Sanjay Subrahmanyam once wrote about Ashis Nandy as being 'dazzling clever as he is tiresomely repetitive and profoundly ill-informed… Armed with blissful innocence, he can then brilliantly develop paradox after paradox.' Subrahmanyam ended his piece with calling Nandy as 'our only true colonial thinker'. In a different time and in an absolutely different context, Nandy has again shown his ignorance and his 'colonial mentality' by picking up his pen to think and write about the current assertion of Kashmiris for Azaadi.
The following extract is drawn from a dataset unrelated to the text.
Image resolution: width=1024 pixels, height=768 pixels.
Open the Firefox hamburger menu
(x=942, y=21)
His ideas and assertions I will highlight below are deeply flawed as they were when he discussed 'Secularism' in Indian context.
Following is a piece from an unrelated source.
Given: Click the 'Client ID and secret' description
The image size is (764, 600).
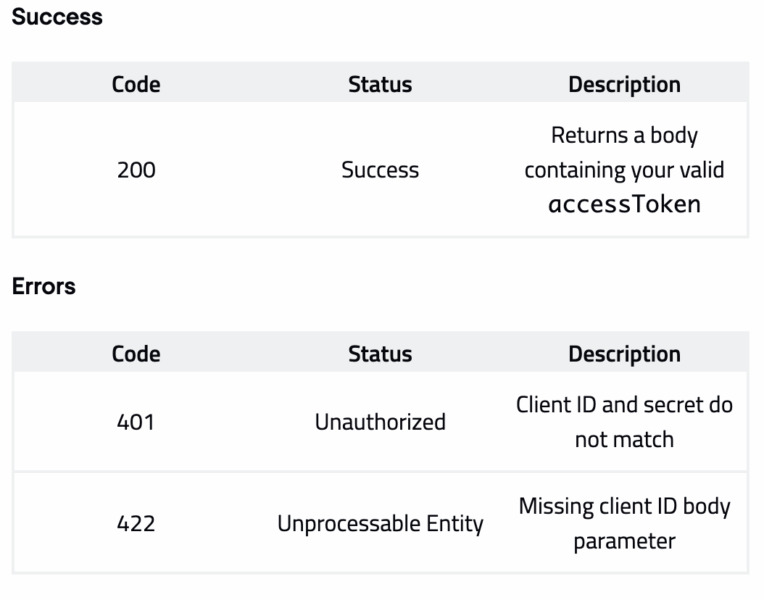Looking at the screenshot, I should tap(624, 405).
Nandy, in his recent article on Kashmir in Outlook starts his analysis by comparing current Kashmir situation, with that of Palestine. In both cases he asserts teenagers pelt stones and state and its machinery is busy dubbing these protestors as 'terrorists'. So far so good. Nothing objectionable here. Later he goes on to assert that Kashmiri elite which doesn't support 'terrorism' is saddened by the 'cruelty and the surplus violence that our politicians and army have produced.'
Oxford dictionary defines 'surplus' as 'an amount of something left over when requirements have been met; an excess of production or supply'. That way 'surplus violence' will mean something more than required or violence which is 'in excess'. So is this great Indian scholar saying that a certain amount of 'violence' is necessary and its problematic only when it's in 'excess' or when the requirement of the Indian nation-state is met i.e. when a Kashmiri is finally maimed, raped, repressed to such an extent that he/she decides to join India?
After justifying 'just violence' of the state, Nandy creates another dichotomy of militants on one sides and Army-police on another side. For him Kashmiri community is caught in between the two warring factions. What a tribute to the 'agency of subalterns'! Reminds me of that old imperial school of thought which systematically denied 'agency' to the 'colonial subjects', and always portrayed them as voiceless, immobile subjects manipulated by the bourgeois nationalist leadership.
To then further stretch argument of Sanjay Subrahmanyam the question becomes- Is Kashmir an Indian colony and Ashis Nandy the 'imperial ideologue' defending the Indian empire by rendering Kashmiri assertion of Azaadi as manipulation of few indigenous elites. If it is so, Nandy should not feel alone, there are many from the great Indian elite circus from Tavleen Singh to Swapan Dasgupta doing the same.
Nandy also is at pains for what Indian army is doing in Kashmir. Don't get me wrong, he isn't worried much about the death toll in Kashmir, or about those who are blinded forever by the pellet injurious. (He makes a fleeting reference to the pellet bullets that have blinded more than fifty teenagers in Kashmir). Rather his heart bleeds for the 'credibility and image of Indian army' and it irks him so much that Indian army is finally 'apologetic'. He is sincerely worried about all this and very innocently argues, 'we shall soon find out that we have paid a heavy price, internationally and in India itself, by trying to emulate Israel.